*Stated goal*
Please copy out the data below word for word, keeping every line unchanged.

Raw records
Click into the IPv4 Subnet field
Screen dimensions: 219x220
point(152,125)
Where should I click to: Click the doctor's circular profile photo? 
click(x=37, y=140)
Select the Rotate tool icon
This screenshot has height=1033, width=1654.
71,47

*Problem solution*
Click into the IPv4 Subnet field
Screen dimensions: 219x220
point(152,125)
Where should I click to: Click the doctor's circular profile photo? 
click(x=37, y=140)
Select the Rotate tool icon
This screenshot has height=1033, width=1654.
71,47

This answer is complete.